A Gender Rights Activist working with the tribal and marginalized communities in india, Srilekha is a PhD scholar working on understanding body and sexuality among tribal girls, to fill the gaps in research around indigenous women and their stories. Srilekha has worked extensively at the grassroots level with community based organisations, through several advocacy initiatives around Gender, Mental Health, Menstrual Hygiene and Sexual and Reproductive Health Rights (SRHR) for the indigenous in Jharkhand, over the last 6 years.

Srilekha has also contributed to sustainable livelihood projects and legal aid programs for survivors of sex trafficking. She has been conducting research based programs on maternal health, mental health, gender based violence, sex and sexuality. Her interest lies in conducting workshops for young people on life skills, feminism, gender and sexuality, trauma, resilience and interpersonal relationships.

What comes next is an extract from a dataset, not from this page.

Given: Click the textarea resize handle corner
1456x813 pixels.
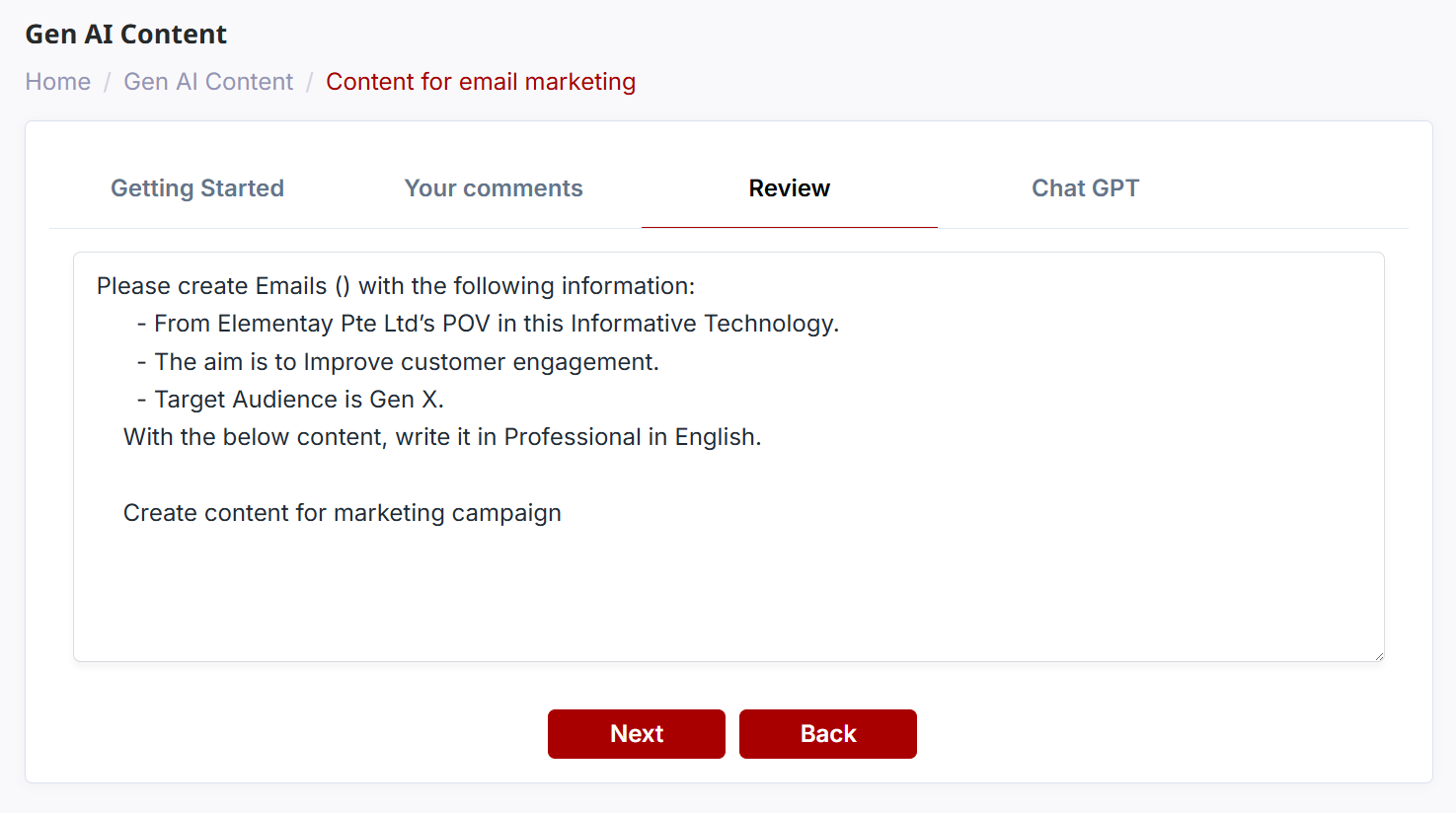Looking at the screenshot, I should pos(1379,656).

A Guwahati-based college student pursuing her Masters in Tata Institute of Social Sciences, Bidisha started the #BleedwithDignity campaign on the technology platform Change.org, demanding that the Government of Assam install
biodegradable sanitary pad vending machines in all government schools across the state. Her petition on Change.org has already gathered support from over 90000 people and continues to grow.

Bidisha was selected in Change.org’s flagship program ‘She Creates Change’ having run successful online advocacy
campaigns, which were widely recognised. Through the #BleedwithDignity campaign; she organised and celebrated World Menstrual Hygiene Day, 2019 in Guwahati, Assam by hosting a wall mural by collaborating with local organisations. The initiative was widely covered by national and local media, and the mural was later inaugurated by the event’s chief guest Commissioner of Guwahati Municipal Corporation (GMC) Debeswar Malakar, IAS.